We can do this with a traditional sequential model.

In [0]:
# Final model
model = Sequential()
embedding_layer = Embedding(len(embedding_matrix),           # Words in the embedding.
                            300,                           # Embedding dimension
                            weights=[embedding_matrix],    # The weights we just calculated
                            input_length=600,              # The maximum number of words.
                            trainable=False)               # To NOT recalculate weights!

model.add(embedding_layer)

# Now we add our graph model
model.add(graph)

# Add a few layers
model.add(Dense(128, activation='relu'))
model.add(Dropout(0.5))
model.add(Dense(1, activation='sigmoid'))

# adam = Adam(clipnorm=.1)
model.compile(loss='binary_crossentropy',
              optimizer='adam',
              metrics=['acc'])

In [0]:
model.summary()

In [0]:
import matplotlib.pyplot as plt
from tensorflow.keras.utils import plot_model
from IPython.display import Image
%matplotlib inline

plot_model(model, show_shapes=True, show_layer_names=True, to_file='model.png')
Image(retina=True, filename='model.png')

The summary shows what we expected: The graph model is thought to be just one more layer of our main sequential model.
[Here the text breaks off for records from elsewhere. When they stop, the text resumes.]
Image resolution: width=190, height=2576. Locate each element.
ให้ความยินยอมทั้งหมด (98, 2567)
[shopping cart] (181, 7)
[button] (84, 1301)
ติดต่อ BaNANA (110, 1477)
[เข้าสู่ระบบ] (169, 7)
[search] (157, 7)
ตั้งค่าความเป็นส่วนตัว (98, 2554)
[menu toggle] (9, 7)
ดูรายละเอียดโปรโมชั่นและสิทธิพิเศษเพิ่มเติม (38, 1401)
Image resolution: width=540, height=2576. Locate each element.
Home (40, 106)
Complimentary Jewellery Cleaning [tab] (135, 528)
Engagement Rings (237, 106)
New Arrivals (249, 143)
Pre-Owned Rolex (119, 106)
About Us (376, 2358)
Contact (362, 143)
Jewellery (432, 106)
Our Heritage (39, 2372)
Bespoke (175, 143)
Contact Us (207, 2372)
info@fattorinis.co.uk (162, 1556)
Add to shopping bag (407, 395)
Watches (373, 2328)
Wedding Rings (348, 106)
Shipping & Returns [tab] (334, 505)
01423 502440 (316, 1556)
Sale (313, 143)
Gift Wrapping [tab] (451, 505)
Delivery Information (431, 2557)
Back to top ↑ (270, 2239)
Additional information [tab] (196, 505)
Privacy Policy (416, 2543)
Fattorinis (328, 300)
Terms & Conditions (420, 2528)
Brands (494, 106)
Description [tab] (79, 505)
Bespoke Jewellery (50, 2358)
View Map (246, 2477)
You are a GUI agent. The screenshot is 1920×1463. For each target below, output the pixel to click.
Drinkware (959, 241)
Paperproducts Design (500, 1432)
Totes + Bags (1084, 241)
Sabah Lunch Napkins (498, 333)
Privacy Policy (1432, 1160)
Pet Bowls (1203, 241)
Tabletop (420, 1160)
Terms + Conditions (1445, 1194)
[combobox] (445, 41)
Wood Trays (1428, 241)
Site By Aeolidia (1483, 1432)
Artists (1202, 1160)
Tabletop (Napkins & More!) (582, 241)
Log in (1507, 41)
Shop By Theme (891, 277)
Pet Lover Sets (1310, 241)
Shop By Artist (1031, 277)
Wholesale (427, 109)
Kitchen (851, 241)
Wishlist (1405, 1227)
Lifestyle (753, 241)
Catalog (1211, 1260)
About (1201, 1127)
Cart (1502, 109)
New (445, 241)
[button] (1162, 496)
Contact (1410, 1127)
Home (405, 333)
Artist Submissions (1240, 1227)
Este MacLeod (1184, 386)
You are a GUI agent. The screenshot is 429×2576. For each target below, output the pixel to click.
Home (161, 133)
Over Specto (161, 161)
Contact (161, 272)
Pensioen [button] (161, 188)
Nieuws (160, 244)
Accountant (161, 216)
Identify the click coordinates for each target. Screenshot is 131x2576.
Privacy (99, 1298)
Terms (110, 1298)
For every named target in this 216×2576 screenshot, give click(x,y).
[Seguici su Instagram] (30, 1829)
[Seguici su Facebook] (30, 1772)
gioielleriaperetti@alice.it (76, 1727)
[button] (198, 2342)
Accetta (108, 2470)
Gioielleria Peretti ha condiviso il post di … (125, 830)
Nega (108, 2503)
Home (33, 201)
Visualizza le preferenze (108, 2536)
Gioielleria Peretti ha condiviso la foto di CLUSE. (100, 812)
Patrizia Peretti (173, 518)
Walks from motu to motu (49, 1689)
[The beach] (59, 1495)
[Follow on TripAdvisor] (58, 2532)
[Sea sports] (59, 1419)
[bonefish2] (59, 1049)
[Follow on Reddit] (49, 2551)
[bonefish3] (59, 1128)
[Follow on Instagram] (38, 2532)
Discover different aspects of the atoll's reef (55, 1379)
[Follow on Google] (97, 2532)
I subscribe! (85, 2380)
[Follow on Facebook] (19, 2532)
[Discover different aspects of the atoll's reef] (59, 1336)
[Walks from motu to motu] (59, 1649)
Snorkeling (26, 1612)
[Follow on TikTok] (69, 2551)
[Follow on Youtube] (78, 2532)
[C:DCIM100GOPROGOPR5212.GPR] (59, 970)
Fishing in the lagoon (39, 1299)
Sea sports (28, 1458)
This allow us to train very complex models! An example would be Google's LeNet (see example [here](https://colab.research.google.com/drive/1CVm50PGE4vhtB5I_a_yc4h5F-itKOVL9)). The goal is simply to build the basic building blocks independently and stack those.

Let's train our model. Now the code is the same as before.

In [0]:
# Fit the model
model.fit(X_train, y_train, validation_split=0.33, epochs=20, batch_size=20)

In [0]:
# Plot history
sns.set_style("darkgrid")
plt.plot(model.history.history['loss'])
plt.title('Training Loss')

plt.show()

sns.set_style("darkgrid")
plt.plot(model.history.history['val_loss'])
plt.title('Validation Loss')

plt.show()

Would you stop training? If so, where?

Let's plot the ROC curve.

In [0]:
# Calculate outputs in test set
prob_test = model.predict(X_test, verbose = 1)
prob_train = model.predict(X_train, verbose = 1)

# Compute ROC curve and ROC area
fpr, tpr, _ = roc_curve(y_train, prob_train)
roc_auc = auc(fpr, tpr)
print('\nAUC train: ', roc_auc)

# Compute ROC curve and ROC area
fpr, tpr, _ = roc_curve(y_test, prob_test)
roc_auc = auc(fpr, tpr)
print('AUC test: ', roc_auc)

sns.set('talk', 'darkgrid', 'dark', font_scale=1, \
        rc={"lines.linewidth": 2, 'grid.linestyle': '--'})

lw = 2
plt.figure()
plt.plot(fpr, tpr, color='darkorange',
         lw=lw, label='ROC curve (AUC = %0.2f)' % roc_auc)
plt.plot([0, 1], [0, 1], color='navy', lw=lw, linestyle='--')
plt.xlim([0.0, 1.0])
plt.ylim([0.0, 1.05])
plt.xlabel('False Positive Rate')
plt.ylabel('True Positive Rate')
plt.title('Receiver Operating Characteristic curve')
plt.legend(loc="lower right")
plt.savefig('roc_auc.pdf', format = "pdf")
plt.show()

Now we are getting impressive results! This is the power of a well trained neural network. This is already reaching close to state-of-the-art accuracies.

## Self-study

The state of the art methods can reach around 0.9-0.95 AUC. Can you improve upon these results?

You have everything you need to solve all the practical parts of the coursework 2. Experiment away!